(Records from a collection)
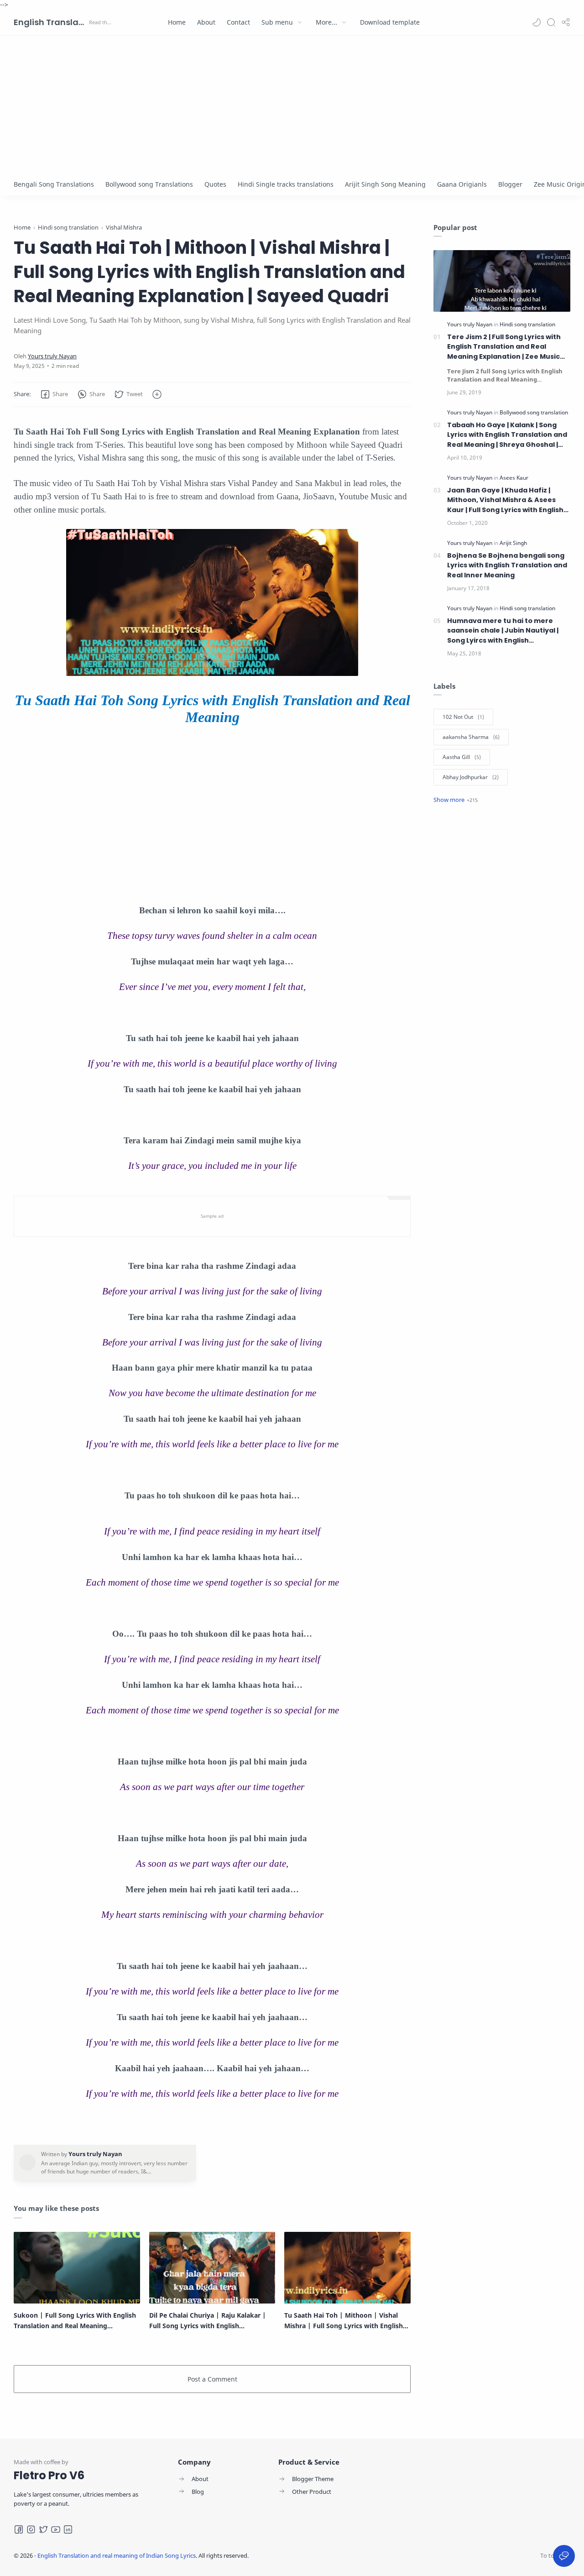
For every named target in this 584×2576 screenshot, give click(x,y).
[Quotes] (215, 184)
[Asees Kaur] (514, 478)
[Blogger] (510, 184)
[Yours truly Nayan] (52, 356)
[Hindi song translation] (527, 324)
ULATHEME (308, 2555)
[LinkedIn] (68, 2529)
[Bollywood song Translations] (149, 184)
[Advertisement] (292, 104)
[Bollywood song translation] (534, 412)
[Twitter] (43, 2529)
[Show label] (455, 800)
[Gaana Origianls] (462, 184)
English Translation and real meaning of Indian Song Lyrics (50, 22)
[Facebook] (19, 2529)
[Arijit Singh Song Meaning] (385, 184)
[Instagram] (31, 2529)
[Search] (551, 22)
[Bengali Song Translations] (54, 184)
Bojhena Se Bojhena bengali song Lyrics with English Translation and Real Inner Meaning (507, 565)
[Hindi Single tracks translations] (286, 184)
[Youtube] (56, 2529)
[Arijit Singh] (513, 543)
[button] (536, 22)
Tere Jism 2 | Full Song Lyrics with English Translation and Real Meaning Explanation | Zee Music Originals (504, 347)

=== Exercise details ===
Only the text of the entries above is to be given again, exactly, with the pictures left out.

=== Response below ===
For every named target in this 584×2576 screenshot, give click(x,y).
[Quotes] (215, 184)
[Asees Kaur] (514, 478)
[Blogger] (510, 184)
[Yours truly Nayan] (52, 356)
[Hindi song translation] (527, 324)
ULATHEME (308, 2555)
[LinkedIn] (68, 2529)
[Bollywood song Translations] (149, 184)
[Advertisement] (292, 104)
[Bollywood song translation] (534, 412)
[Twitter] (43, 2529)
[Show label] (455, 800)
[Gaana Origianls] (462, 184)
English Translation and real meaning of Indian Song Lyrics (50, 22)
[Facebook] (19, 2529)
[Arijit Singh Song Meaning] (385, 184)
[Instagram] (31, 2529)
[Search] (551, 22)
[Bengali Song Translations] (54, 184)
Bojhena Se Bojhena bengali song Lyrics with English Translation and Real Inner Meaning (507, 565)
[Hindi Single tracks translations] (286, 184)
[Youtube] (56, 2529)
[Arijit Singh] (513, 543)
[button] (536, 22)
Tere Jism 2 | Full Song Lyrics with English Translation and Real Meaning Explanation | Zee Music Originals (504, 347)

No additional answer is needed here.